MATERIAL>
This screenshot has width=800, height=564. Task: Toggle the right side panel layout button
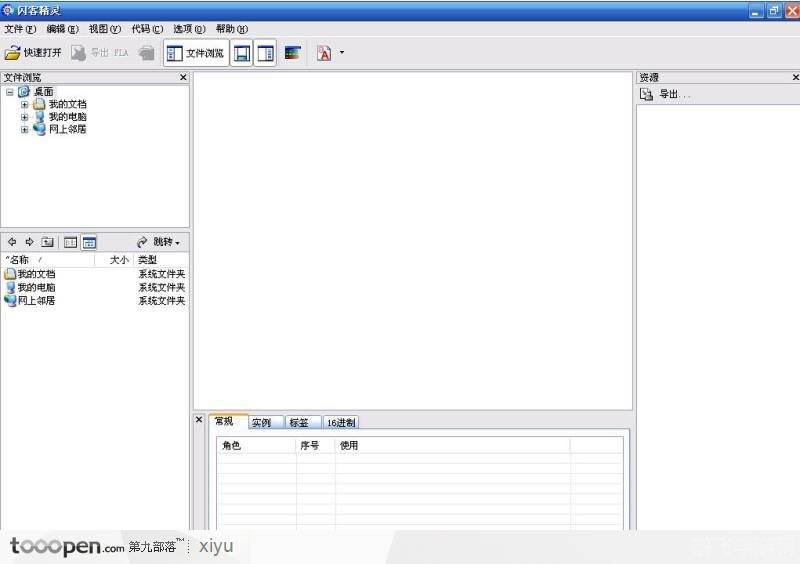(265, 53)
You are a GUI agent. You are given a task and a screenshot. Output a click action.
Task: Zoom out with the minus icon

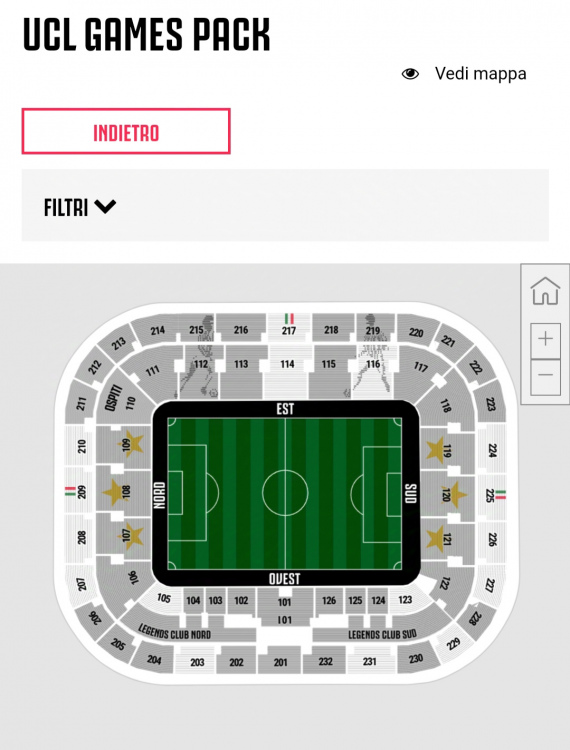tap(545, 376)
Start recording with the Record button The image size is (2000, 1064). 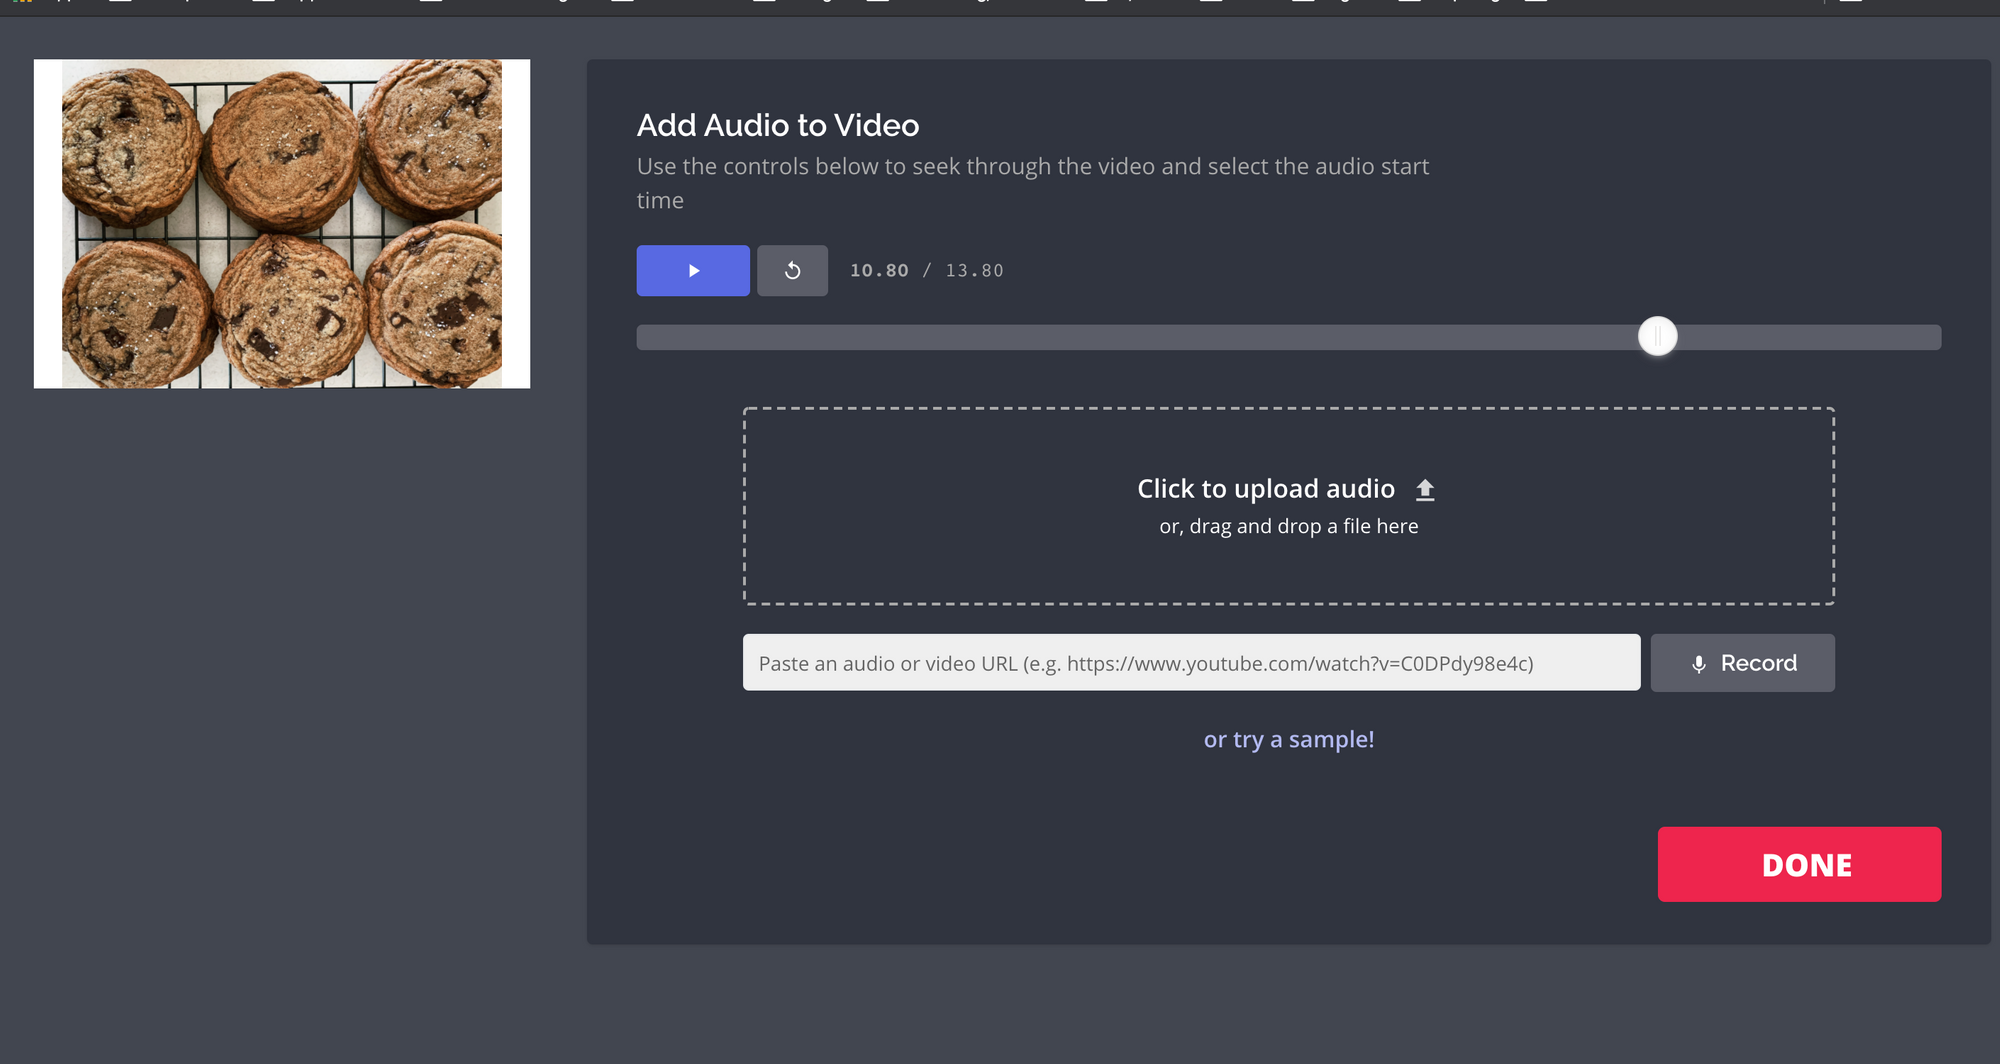tap(1742, 663)
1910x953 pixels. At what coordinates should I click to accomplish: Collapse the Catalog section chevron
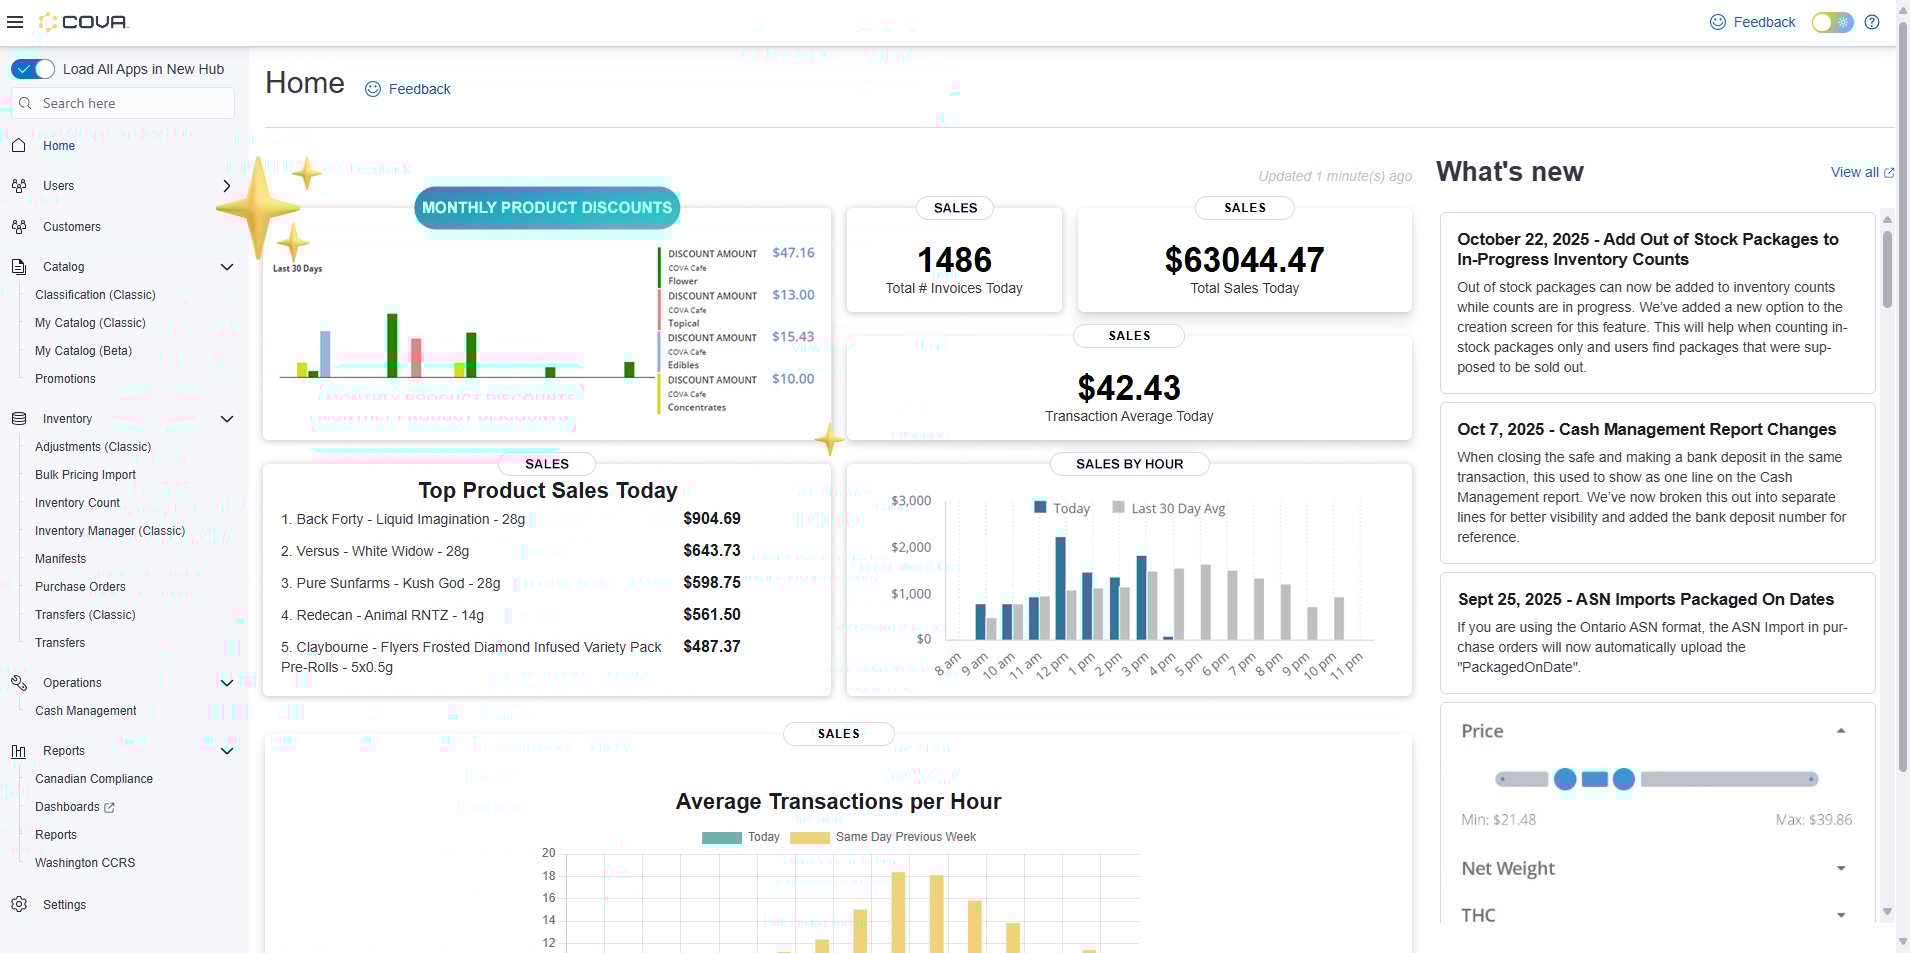[226, 267]
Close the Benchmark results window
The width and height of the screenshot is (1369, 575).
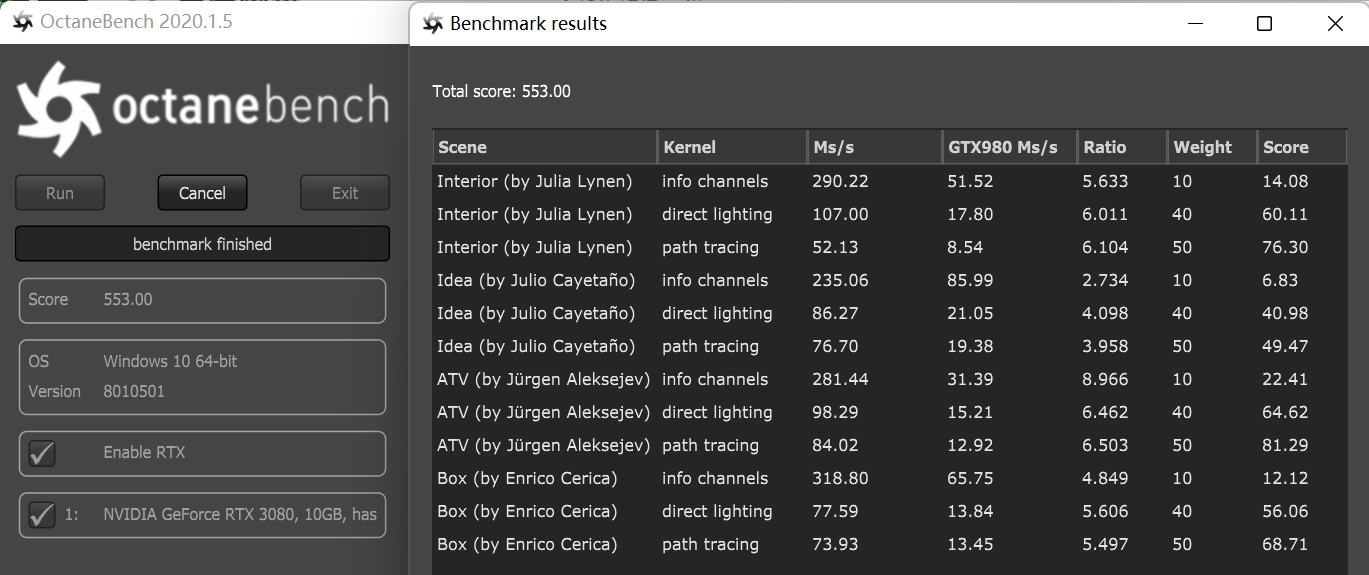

INSTRUCTIONS FOR THE TASK> Give the rows from the beginning through the line containing "tap(545, 376)" as a numbered list, leaving out blank lines and the pictures.

THE COMPLETED TASK>
1. This screenshot has width=800, height=564. Task: Toggle the right side panel layout button
2. (265, 53)
3. You are a GUI agent. You are given a task and a screenshot. Output a click action.
4. Task: Zoom out with the minus icon
5. tap(545, 376)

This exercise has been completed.